» **Instruction**
Write a continuation of the passage below about query processing in a graph database edge store, starting right after its final sentence.

» **Text section**
As the traversal is performed, updates to edges in the edge store are applied to produce a result of the query. In particular, an edge is obtained (operation 906) from the edge store during the traversal. For example, the edge may be stored in a record that includes the edge's offset in the log-based representation, one or more linkage values for the edge, and an add/delete indication. The edge may be processed based on marking of the edge as deleted (operation 908). Continuing with the previous example, the edge may be marked as deleted or added in a flag or bit providing the add/delete indication. If the edge is marked as deleted, the edge is added to a set of deleted edges (operation 910). For example, the edge may be added to a temporary hash set for tracking deleted edges in the edge store.
If the edge is not marked as deleted, the edge may be checked against the set of deleted edges to determine if the edge is found in the set (operation 912). If the edge is not found in the set of deleted edges, the edge is materialized in the result of the query (operation 914). For example, the offset, linkages, and/or other attributes of the edge may be included in the result. If the edge is found in the set of deleted edges, the edge is not materialized in (i.e., it is omitted from) the result.
Operations 906-914 may be repeated while during traversal of the edge store in order of decreasing offset (operation 916). Each deleted edge obtained in the traversal may be added to the set of deleted edges (operations 908-910), and each added edge may be materialized or not materialized in the query's result based on the presence or absence of the edge in the set of deleted edges (operations 912-914). Such processing of edges in the edge store may continue until the traversal is complete.
Alternatively, operations 906-914 may be omitted for some or all edges in the edge store. For example, generation of the set of deleted edges and/or comparison of added edges against the set of deleted edges may be performed only for pages, edges, and/or other components of the edge store that have been flagged as having deleted edges. If the components are not indicated as having deleted edges, updates to edges in the components may be included in the result of the query, up to the virtual time corresponding to the query time of the query. In another example, an added edge may be checked against the set of deleted edges only when the edge is associated with a flag, bit, and/or other indication that the edge has been subsequently deleted.
Computer system 1000 may include functionality to execute various components of the disclosed embodiments. In particular, computer system 1000 may include an operating system (not shown) that coordinates the use of hardware and software resources on computer system 1000, as well as one or more applications that perform specialized tasks for the user. To perform tasks for the user, applications may obtain the use of hardware resources on computer system 1000 from the operating system, as well as interact with the user through a hardware and/or software framework provided by the operating system.
In one or more embodiments, computer system 1000 provides a system for processing queries of a graph database. The system includes a set of processes, which may include a single write process and multiple read processes.

» **Data block**

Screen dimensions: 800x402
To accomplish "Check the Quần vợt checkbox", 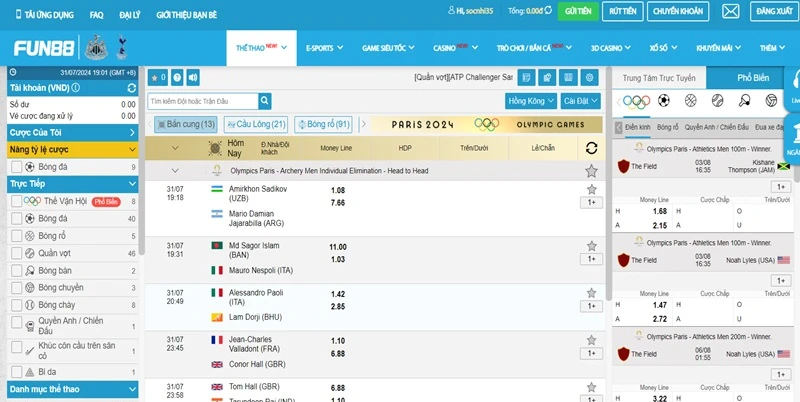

» **Output**
When a query of the graph database is received, one or more of the processes may process the query by performing a lookup of a hash map to obtain one or more offsets into an edge store for the graph database. The edge store may include a one-linkage structure and a two-linkage structure for indexing and/or storing edges in the graph database. Next, the process(es) may access the offset(s) in the edge store to obtain a subset of the edges matching the query. The process(es) may then use the subset of the edges to generate a result of the query. Finally, the process(es) may provide the result in a response to the query.
To generate the result, the process(es) may materialize updates to the subset of edges before a virtual time in a log-based representation of the graph database that represents a query time of the query. In particular, the process(es) may traverse the edge store in order of decreasing offset in the log-based representation to obtain updates to the subset of the edges before the virtual time. The process(es) may then apply the updates to the subset of the edges to produce the result. For example, the process(es) may generate a set of deleted edges during the traversal. The process(es) may also check an addition of an edge in the edge store against the set of deleted edges. The process(es) may then materialize the edge in the result when the edge is not found in the set of deleted edges.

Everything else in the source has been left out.